Thorough plaque and tartar elimination: Open flap surgery enables deep cleaning beneath the gum line, effectively removing plaque and tartar to target the underlying cause of periodontal disease.

Enhanced oal hygiene: Open flap surgery removes the source of infection, making it easier and more effective to maintain proper oral care.

Decreased gum inflammation: The procedure effectively alleviates gum swelling, relieving discomfort and promoting better overall gum health.

Tooth loss prevention: Open flap surgery helps protect against tooth loss caused by advanced gum disease.
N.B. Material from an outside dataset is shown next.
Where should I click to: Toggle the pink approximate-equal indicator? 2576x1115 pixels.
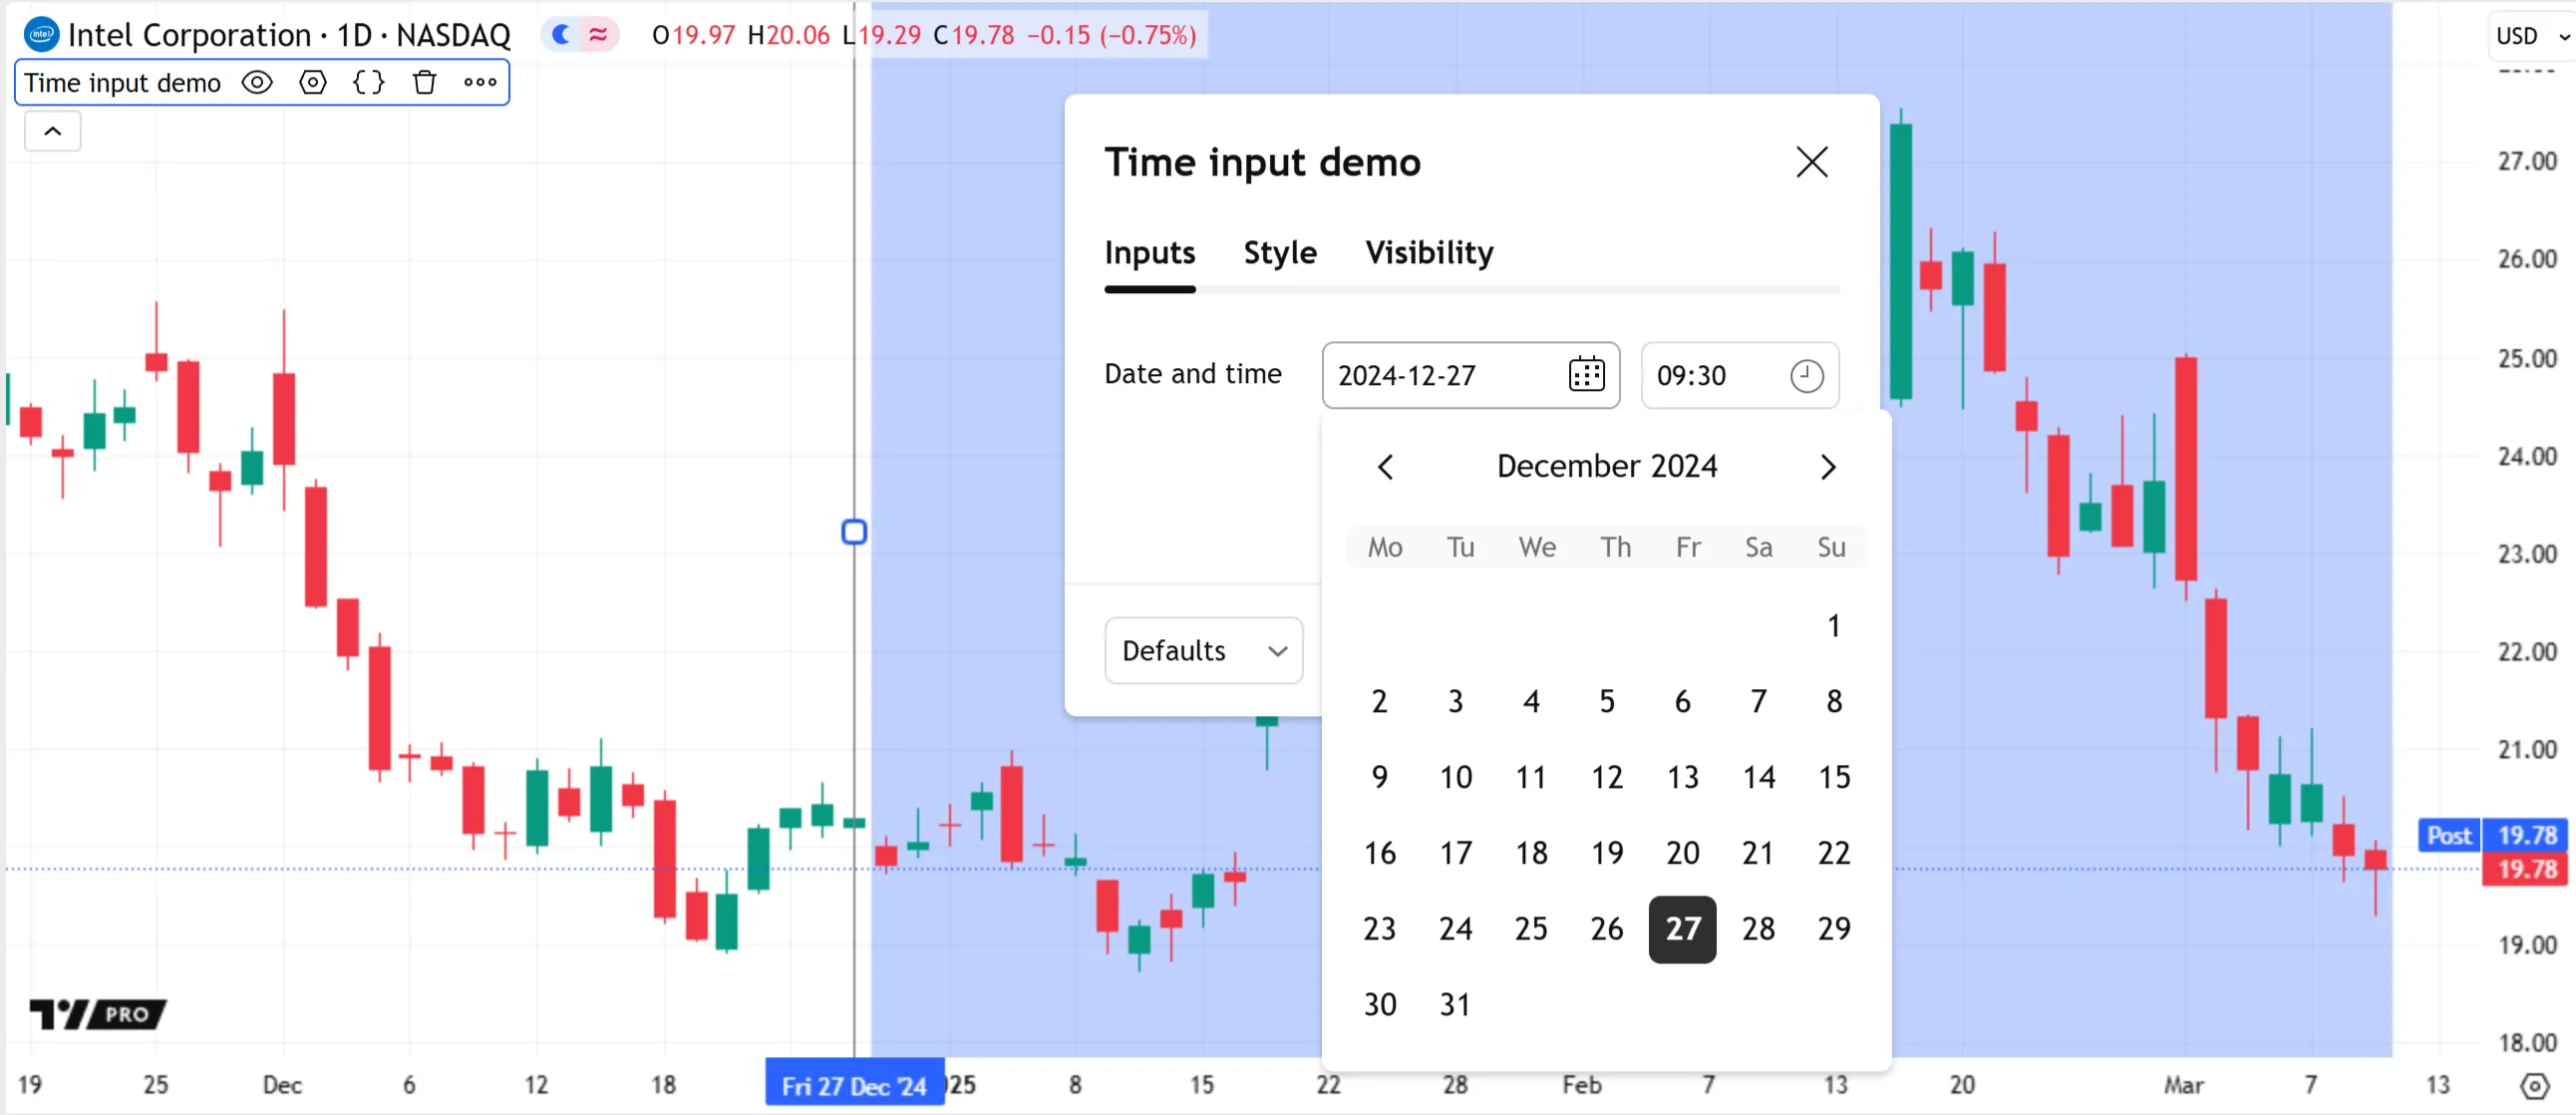(x=598, y=35)
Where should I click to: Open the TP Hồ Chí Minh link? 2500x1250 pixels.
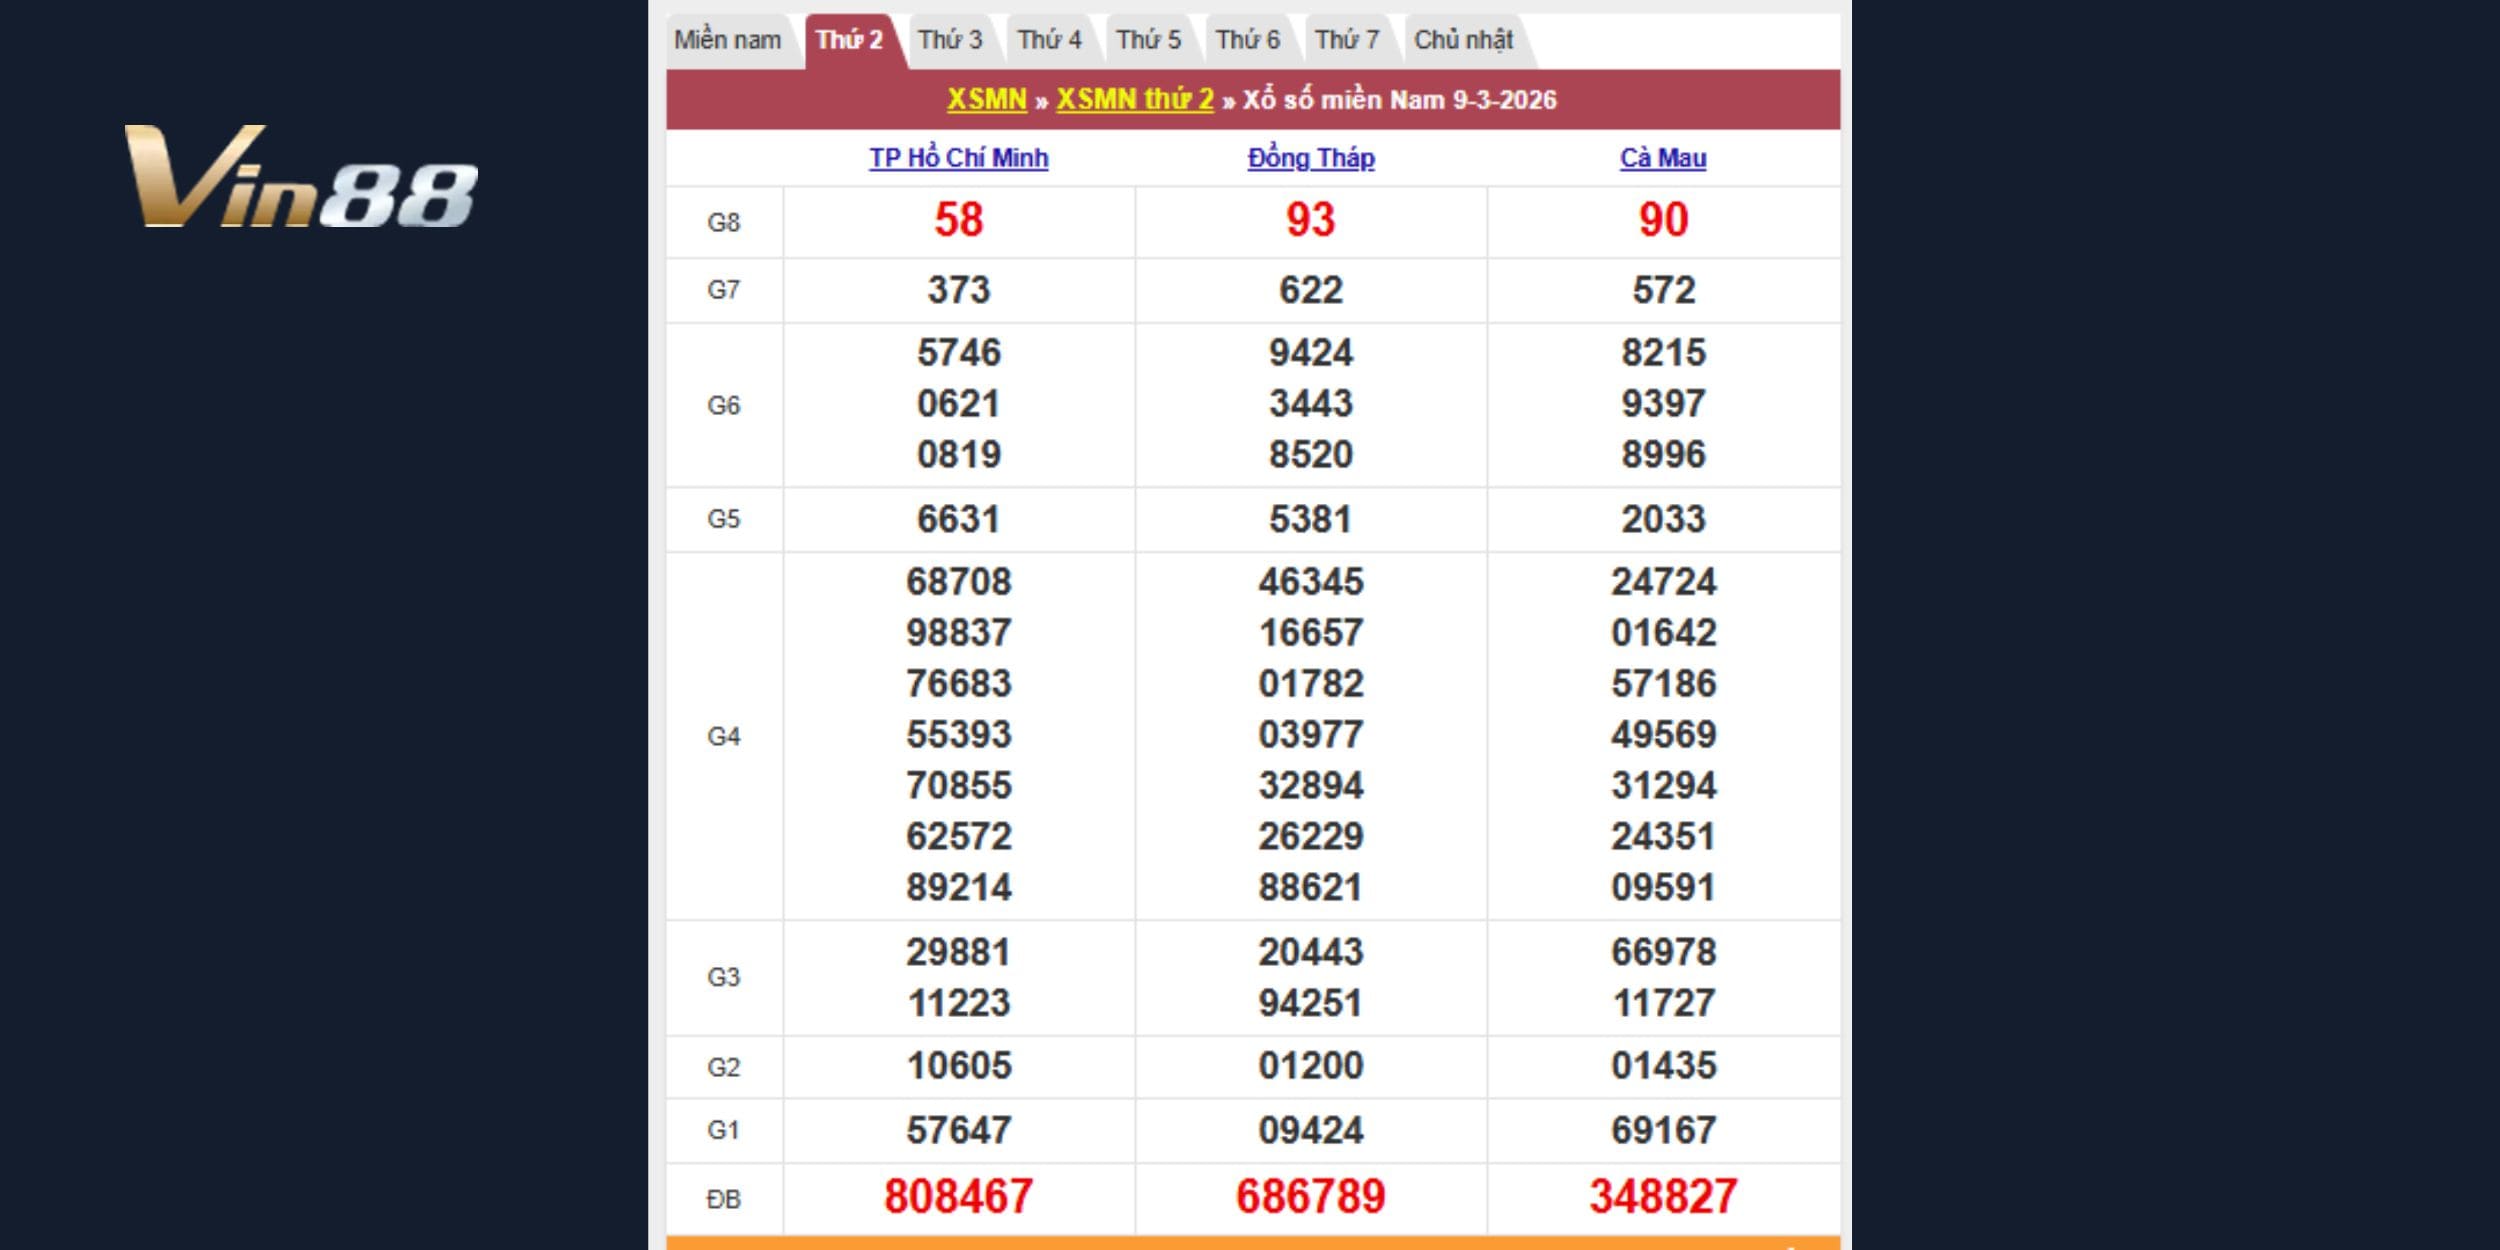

By treating the condition early, the procedure preserves your natural teeth.

Bone restoration: When periodontal disease leads to bone loss, open flap surgery can incorporate bone grafting to encourage regeneration, promoting long-term gum health and dental stability.

Strong Foundation for a lasting smile: Open flap surgery supports lifelong gum health and a confident smile, acting as a proactive measure for maintaining both oral and overall well-being.